Say what you will about modern medicine — it’s undoubtedly been a good thing for nearly everyone — but the business that’s sprouted around the advancement does not share the same Hippocratic ideals that doctors do. Let’s examine the evidence.
Cannabis is Bad Unless Big Pharma Makes It
A host of studies show that cannabidiol (CBD), one of the active ingredients in cannabis, has strong anti-seizure properties. In its natural state, extracted CBD can be used effectively treat epilepsy. That’s a fact. So what does Big Pharma do? Do they help push the FDA and AMA toward treatments that utilize CBD? Nope. Instead, they create their own product, called Epidiolex, and get that drug approved for seizure treatment. This is as genius as whoever put tap water into bottles and sold it to consumers. A totally unnecessary product that’s lining the pockets of very rich people.
Big Pharma supports itself through the ingrained ideal that as long as pharmaceutical companies make products, they’re good — but when natural medicines are used, they’re dangerous. This nefarious notion has burrowed itself into the core of the American health-industrial complex, which teaches people to be wary of cannabis but embrace a pill made from its molecules.
To see an even more stark example, look no further than the drug Syndros, manufactured by Big Pharma mainstay Insys. Officially, Syndros likes to call itself a form of dronabinol. But it’s really just synthetic THC. That’s right — THC, the scary part of the Schedule I narcotic known as cannabis, it’s the active ingredient in an FDA-approved medicine that helps AIDS patients put on and retain weight and settles the nerves and nausea of cancer victims. Its official product description proclaims that Syndros makes use of a “proprietary sublingual spray technology and our capabilities to develop pharmaceutical cannabinoids.”

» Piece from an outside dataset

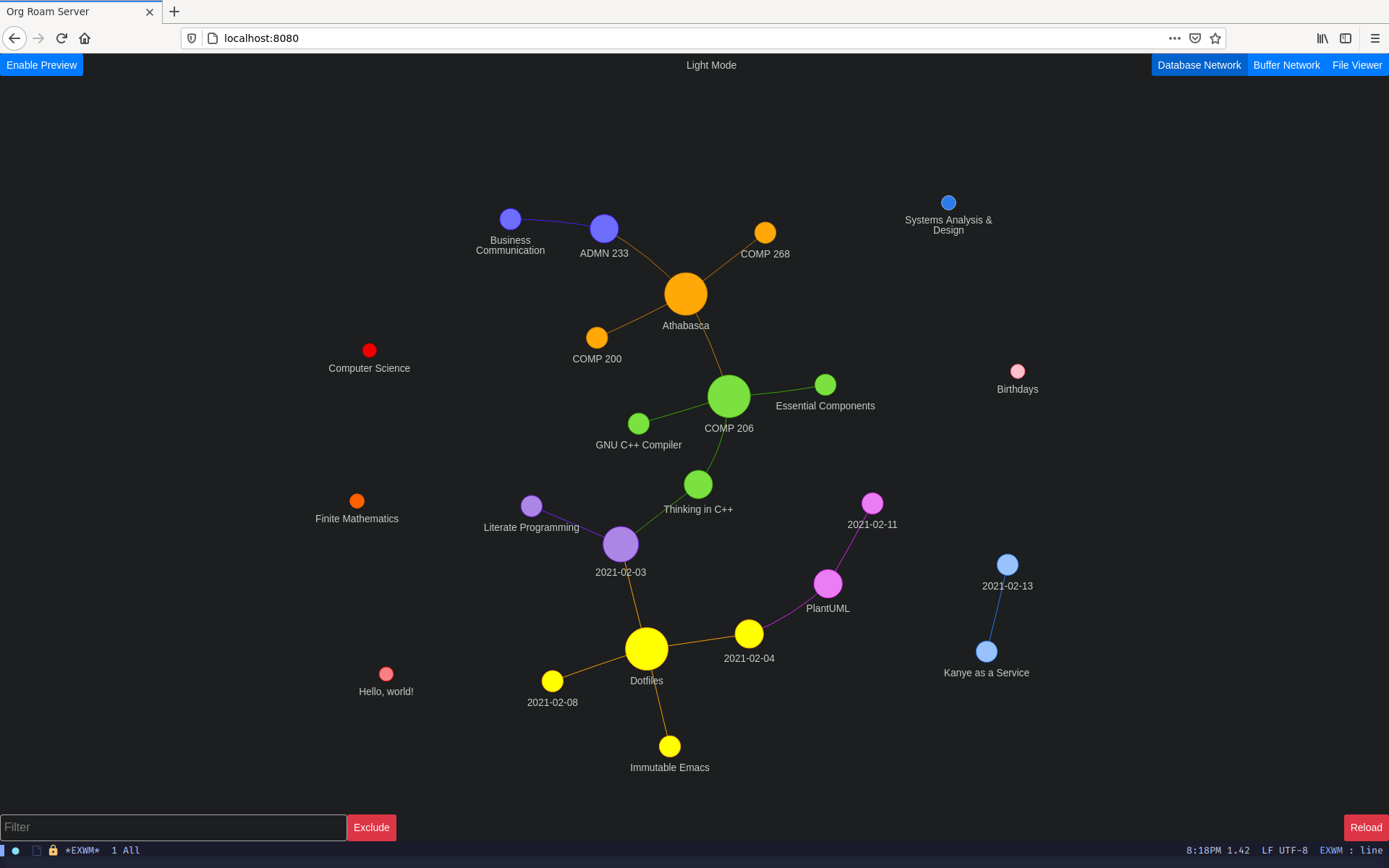Open the File Viewer panel
This screenshot has height=868, width=1389.
1356,65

And the company that makes it, Insys, is represented by PhRMA. Go figure.
Cocaine Is Bad Unless Big Pharma Makes It
Ritalin, a drug commonly prescribed to treat the boatload of children diagnosed with ADHD every year in America, is nearly structurally identical to the illegal street drug cocaine. Molecularly, Ritalin and cocaine are nearly twins — and they operate on the human brain the same way. Both are powerful stimulants that cause increased dopamine levels in the brain.
And both are addicting. The difference between the two, according to Big Pharma, is that Ritalin is a pill, so it takes the medicine longer to reach the brain and begin working. Cocaine is usually snorted and reaches the brain quicker. Quite a difference, eh? One works faster.

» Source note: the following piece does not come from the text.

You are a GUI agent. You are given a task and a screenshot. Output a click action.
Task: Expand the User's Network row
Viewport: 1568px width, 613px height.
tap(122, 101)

The real difference is that doctors prescribe one to our children and the other one can land people who give it to children in jail. Again, we reach the conclusion that once the FDA approves a substance, there’s no moral shade around it. This keeps the money for treatment in the hands of American pharmaceutical CEOs, instead of South American farmers and businessmen.
From the perspective of Big Pharma, cannabis is the bad guy — not because it’s untested or may not be effective, but precisely because it works. Now that’s unhealthy.